Die Sumpfwolfsmilch ist in ganz Finnland geschützt.

Die Wolfsmilcharten bilden eine der größten Pflanzengattungen auf dem Erdball. In der Gattung findet sich eine Heerschar unterschiedlicher Lebensformen, von einjährigen krautigen Pflanzen bis hin zu Bäumen und kaktusartigen Sukkulenten. Sie sind ein bedeutender Teil der Pflanzenbedeckung beispielsweise im Mittelmeerraum und in Afrika – schwer können die Touristen, die vor dem Winter auf die Kanarischen Inseln flüchten, die die Trockenvegetation beherrschenden sukkulenten Arten übersehen, selbst wenn sie die Pflanzen nicht als Wolfsmilcharten erkennen. Von den sechs Wolfsmilcharten Finnlands ist die Sumpfwolfsmilch die einzige indigene.

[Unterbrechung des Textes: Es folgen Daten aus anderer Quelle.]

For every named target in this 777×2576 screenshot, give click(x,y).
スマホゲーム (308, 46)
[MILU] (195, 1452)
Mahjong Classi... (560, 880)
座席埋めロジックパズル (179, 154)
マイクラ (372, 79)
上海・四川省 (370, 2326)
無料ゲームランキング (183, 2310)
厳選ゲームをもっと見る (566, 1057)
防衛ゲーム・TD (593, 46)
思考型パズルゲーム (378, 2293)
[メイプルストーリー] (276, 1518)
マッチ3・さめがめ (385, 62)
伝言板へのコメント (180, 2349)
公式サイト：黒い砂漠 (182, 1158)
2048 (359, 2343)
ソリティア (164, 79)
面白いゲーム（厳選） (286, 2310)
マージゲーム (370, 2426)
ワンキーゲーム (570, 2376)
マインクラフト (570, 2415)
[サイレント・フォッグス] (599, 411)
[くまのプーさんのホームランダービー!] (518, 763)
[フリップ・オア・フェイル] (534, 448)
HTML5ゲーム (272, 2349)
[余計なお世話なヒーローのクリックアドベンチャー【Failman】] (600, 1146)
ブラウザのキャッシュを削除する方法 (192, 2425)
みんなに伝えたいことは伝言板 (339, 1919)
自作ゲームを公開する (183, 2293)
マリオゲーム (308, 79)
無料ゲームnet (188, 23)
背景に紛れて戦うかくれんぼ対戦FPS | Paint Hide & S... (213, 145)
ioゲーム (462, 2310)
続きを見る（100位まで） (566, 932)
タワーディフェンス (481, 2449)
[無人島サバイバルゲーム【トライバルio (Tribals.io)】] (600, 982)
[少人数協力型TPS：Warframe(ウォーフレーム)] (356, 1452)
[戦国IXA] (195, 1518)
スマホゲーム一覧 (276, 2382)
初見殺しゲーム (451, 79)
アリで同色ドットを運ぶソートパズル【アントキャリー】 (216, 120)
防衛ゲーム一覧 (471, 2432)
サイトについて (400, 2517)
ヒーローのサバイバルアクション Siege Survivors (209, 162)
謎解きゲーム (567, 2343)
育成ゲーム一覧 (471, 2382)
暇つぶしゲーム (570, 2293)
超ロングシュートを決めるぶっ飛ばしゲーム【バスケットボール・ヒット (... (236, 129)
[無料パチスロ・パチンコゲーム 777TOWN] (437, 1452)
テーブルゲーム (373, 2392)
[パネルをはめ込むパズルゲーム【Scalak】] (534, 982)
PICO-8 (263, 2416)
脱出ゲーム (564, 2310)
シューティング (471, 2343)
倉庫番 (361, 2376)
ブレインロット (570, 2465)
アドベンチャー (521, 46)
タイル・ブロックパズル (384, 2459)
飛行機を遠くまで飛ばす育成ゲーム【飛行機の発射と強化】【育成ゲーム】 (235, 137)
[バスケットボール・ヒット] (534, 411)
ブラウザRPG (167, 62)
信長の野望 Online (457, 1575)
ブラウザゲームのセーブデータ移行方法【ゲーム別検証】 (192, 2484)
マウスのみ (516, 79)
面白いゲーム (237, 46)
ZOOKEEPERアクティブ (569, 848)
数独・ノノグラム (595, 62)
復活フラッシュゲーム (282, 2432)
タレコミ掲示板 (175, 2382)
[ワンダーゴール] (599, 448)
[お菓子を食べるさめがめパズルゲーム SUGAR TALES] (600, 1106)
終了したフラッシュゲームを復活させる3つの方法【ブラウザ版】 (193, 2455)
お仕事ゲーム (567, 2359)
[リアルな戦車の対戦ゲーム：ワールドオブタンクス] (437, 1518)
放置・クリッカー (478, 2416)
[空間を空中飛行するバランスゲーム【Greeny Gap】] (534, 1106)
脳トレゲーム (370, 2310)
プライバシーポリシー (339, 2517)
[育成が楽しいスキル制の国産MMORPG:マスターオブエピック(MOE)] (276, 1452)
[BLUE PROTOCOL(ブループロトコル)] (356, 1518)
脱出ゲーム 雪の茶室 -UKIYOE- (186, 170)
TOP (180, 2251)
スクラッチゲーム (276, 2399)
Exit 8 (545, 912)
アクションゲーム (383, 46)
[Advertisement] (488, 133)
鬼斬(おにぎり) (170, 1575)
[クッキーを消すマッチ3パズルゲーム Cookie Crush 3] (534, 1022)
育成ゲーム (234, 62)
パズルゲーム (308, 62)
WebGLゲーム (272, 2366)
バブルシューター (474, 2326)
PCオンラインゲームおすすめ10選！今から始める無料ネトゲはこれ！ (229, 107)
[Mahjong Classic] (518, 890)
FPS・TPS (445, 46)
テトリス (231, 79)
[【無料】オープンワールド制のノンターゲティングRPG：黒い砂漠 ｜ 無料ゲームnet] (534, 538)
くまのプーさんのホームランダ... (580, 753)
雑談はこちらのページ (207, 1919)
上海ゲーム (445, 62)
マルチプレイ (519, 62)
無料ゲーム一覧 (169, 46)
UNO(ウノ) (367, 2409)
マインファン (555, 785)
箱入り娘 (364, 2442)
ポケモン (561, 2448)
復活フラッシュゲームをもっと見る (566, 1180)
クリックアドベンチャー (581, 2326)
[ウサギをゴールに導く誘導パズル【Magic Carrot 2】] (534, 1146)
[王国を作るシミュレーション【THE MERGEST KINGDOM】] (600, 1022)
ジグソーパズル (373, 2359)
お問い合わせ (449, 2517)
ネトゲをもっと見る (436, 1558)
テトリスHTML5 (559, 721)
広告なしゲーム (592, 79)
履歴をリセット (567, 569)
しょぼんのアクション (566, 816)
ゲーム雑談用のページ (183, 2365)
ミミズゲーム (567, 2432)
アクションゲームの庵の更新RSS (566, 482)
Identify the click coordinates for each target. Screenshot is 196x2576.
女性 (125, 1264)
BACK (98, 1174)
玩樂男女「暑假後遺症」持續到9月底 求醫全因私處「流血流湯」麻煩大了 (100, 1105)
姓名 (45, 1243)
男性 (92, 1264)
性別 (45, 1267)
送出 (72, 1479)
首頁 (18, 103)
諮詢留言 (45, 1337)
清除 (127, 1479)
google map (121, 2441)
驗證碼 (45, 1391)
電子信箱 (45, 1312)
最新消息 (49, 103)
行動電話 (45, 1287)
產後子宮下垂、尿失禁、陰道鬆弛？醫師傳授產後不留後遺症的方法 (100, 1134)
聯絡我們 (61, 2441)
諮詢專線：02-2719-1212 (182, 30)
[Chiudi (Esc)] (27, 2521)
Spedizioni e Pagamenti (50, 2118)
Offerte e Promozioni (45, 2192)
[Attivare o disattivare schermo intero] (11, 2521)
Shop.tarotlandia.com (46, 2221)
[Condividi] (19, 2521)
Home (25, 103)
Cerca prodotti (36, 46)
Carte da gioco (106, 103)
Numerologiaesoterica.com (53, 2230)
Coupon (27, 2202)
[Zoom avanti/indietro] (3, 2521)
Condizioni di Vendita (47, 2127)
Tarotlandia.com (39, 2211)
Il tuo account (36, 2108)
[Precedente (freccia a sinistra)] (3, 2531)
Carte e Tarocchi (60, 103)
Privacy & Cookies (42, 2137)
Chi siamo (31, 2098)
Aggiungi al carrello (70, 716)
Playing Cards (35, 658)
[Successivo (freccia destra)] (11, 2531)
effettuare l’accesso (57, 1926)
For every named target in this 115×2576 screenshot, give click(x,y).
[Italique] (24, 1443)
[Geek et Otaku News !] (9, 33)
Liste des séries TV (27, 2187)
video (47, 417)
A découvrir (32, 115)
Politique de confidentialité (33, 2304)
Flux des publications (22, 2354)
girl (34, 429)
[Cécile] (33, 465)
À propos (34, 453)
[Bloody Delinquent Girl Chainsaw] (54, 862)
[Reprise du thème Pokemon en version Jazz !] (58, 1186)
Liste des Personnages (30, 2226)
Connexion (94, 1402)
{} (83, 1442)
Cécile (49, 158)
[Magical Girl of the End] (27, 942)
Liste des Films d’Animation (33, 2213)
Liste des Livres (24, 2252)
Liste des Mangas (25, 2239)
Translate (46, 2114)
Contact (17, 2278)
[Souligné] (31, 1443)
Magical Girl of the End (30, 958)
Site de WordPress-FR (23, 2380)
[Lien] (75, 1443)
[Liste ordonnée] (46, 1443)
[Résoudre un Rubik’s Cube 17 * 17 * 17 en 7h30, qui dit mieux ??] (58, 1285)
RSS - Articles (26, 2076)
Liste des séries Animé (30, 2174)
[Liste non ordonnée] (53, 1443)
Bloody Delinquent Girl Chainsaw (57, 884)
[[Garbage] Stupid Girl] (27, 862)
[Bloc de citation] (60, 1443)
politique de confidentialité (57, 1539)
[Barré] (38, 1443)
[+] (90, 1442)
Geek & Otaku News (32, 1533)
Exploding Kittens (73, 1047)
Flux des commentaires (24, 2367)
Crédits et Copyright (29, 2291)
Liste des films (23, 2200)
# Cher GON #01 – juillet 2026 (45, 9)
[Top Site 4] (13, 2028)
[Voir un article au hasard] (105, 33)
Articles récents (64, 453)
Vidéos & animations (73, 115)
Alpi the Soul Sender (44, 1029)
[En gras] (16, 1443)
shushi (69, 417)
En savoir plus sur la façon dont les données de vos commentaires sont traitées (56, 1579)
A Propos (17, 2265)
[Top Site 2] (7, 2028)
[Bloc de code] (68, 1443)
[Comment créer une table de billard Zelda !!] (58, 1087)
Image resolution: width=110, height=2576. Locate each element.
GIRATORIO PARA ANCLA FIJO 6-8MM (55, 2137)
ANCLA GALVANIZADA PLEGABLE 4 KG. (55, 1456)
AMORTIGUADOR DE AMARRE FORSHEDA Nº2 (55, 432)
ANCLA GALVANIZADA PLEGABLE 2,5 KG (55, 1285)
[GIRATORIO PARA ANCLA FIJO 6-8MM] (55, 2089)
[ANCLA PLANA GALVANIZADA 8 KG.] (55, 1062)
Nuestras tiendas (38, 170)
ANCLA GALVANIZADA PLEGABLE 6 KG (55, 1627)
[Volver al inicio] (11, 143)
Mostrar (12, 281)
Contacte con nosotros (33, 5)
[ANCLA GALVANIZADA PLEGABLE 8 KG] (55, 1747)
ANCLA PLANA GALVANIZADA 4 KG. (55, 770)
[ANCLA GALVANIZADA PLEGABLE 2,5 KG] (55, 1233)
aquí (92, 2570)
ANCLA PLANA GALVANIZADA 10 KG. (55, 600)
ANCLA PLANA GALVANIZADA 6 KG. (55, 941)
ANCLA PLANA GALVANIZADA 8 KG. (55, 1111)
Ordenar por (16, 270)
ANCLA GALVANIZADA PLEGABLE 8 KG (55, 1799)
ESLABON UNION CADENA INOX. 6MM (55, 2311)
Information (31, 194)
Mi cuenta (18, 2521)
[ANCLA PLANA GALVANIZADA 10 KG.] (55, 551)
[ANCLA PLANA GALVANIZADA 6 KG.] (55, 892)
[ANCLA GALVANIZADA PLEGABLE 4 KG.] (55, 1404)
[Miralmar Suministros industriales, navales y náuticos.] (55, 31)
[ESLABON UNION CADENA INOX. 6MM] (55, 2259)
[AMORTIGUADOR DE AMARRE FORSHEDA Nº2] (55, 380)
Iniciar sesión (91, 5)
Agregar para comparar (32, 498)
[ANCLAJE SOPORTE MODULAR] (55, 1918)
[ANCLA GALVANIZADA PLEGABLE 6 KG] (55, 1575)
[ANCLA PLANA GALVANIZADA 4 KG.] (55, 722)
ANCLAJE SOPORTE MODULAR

Die im höher gelegenen Teil auf Wiesen am Meeresufer gedeihende, im Idealfall über einen Meter hohe Sumpfwolfsmilch leuchtet während der Blüte gelb und färbt sich im Herbst komplett rot. Das Farbfeuerwerk kann man an der Küste des Finnischen Meerbusens am Küstenabschnitt zwischen Hamina und Pellinki bewundern – oder im Garten, wo die Sumpfwolfsmilch manchmal als Zierpflanze angebaut wird. Ungeachtet ihres Namens gedeiht die Art als Staude auch an eher trockenen Stellen. Die wenigen und außerdem geschützten Wildpflanzen sollte man zur Zierde der Meeresufer stehen lassen. Schon im Interesse des eigenen Wohlbefindens sollte man sich mit dem Anschauen der Wolfsmilcharten begnügen, da ihr weißer Milchsaft ausgesprochen giftig und auch äußerlich stark reizend ist. Gelangt er auf die Haut, bilden sich Blasen, auf Schleimhäuten oder im Auge ruft er schwere Verätzungen hervor. Wie bei vielen anderen Giftpflanzen wurde auch für die Wolfsmilcharten eine Heilanwendung gefunden – in der finnischen Volksmedizin wurden sie mindestens dafür verwendet, Warzen und Schwielen zu beseitigen.